The club is in a building a couple of miles from Dennison’s office; on a weekday afternoon, a couple of hundred children and adolescents come to play basketball and volleyball or to hang out. Many are from families that are struggling economically; a few said they didn’t see a doctor at all.
“My mom refuses to take me to one,” one 15-year-old girl said. “She says there’s nothing wrong with me.” She and more than a dozen other adolescents from the club agreed to share their thoughts about mental health on the condition that their names not be published, to protect their privacy.
Some described struggling with anxiety, depression, suicidal thoughts or self-harm. The girl said she sometimes cut herself with the blade from a pencil sharpener to counter her anxiety and sadness.
Like many in the group, she said she stayed up late on her phone and slept only a few hours each night. Another girl, 12, was often up until 1 or 2 a.m. looking at TikTok and Snapchat. “I’m overwhelmed a lot, by school,” she said. A third girl, 13, described the previous night: “I took a melatonin at 3 o’clock and fell asleep at 3:15.”
Recent research found that teenagers with poor sleep habits were more likely to have mental health problems during the pandemic.
Katrina Ayres, the mental health coordinator for the local school district, pointed to another change: Students were deeply focused on themselves, selfie-obsessed, which led them to “think everybody is looking at me,” she said. “We’re raising a generation that is very ‘me’ focused.”

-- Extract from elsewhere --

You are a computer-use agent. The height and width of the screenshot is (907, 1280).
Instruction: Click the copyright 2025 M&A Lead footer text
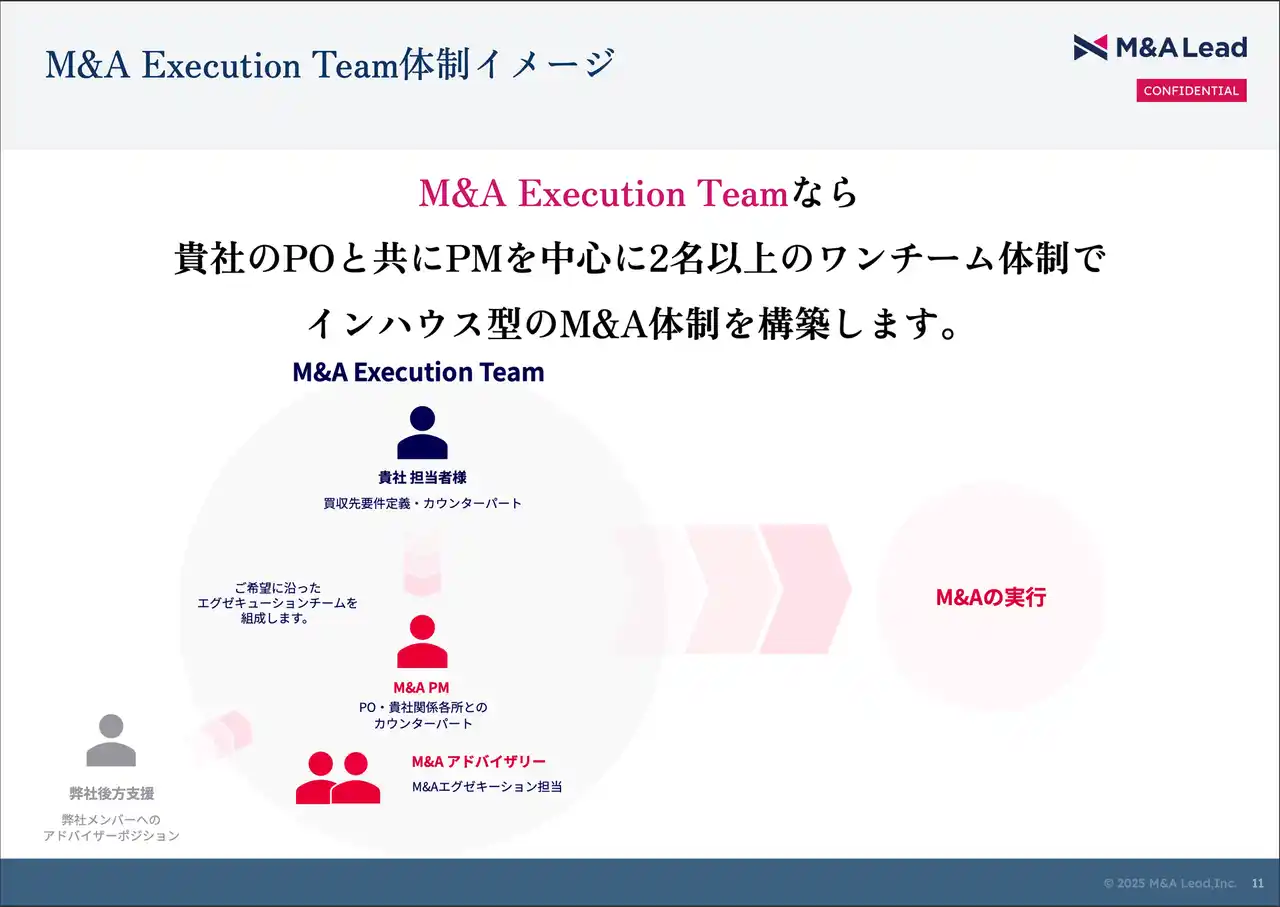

Ayres joined the school district in 2020 with support from a federal grant and other funds. Under a new program, the schools have surveyed students, and those who are found to be at risk receive counseling, regular check-ins from a teacher or referrals for treatment. As part of a separate program, some of the students distributed food to needy families at Thanksgiving and Christmas.
“They need to see they’re part of a bigger picture,” Ayres said.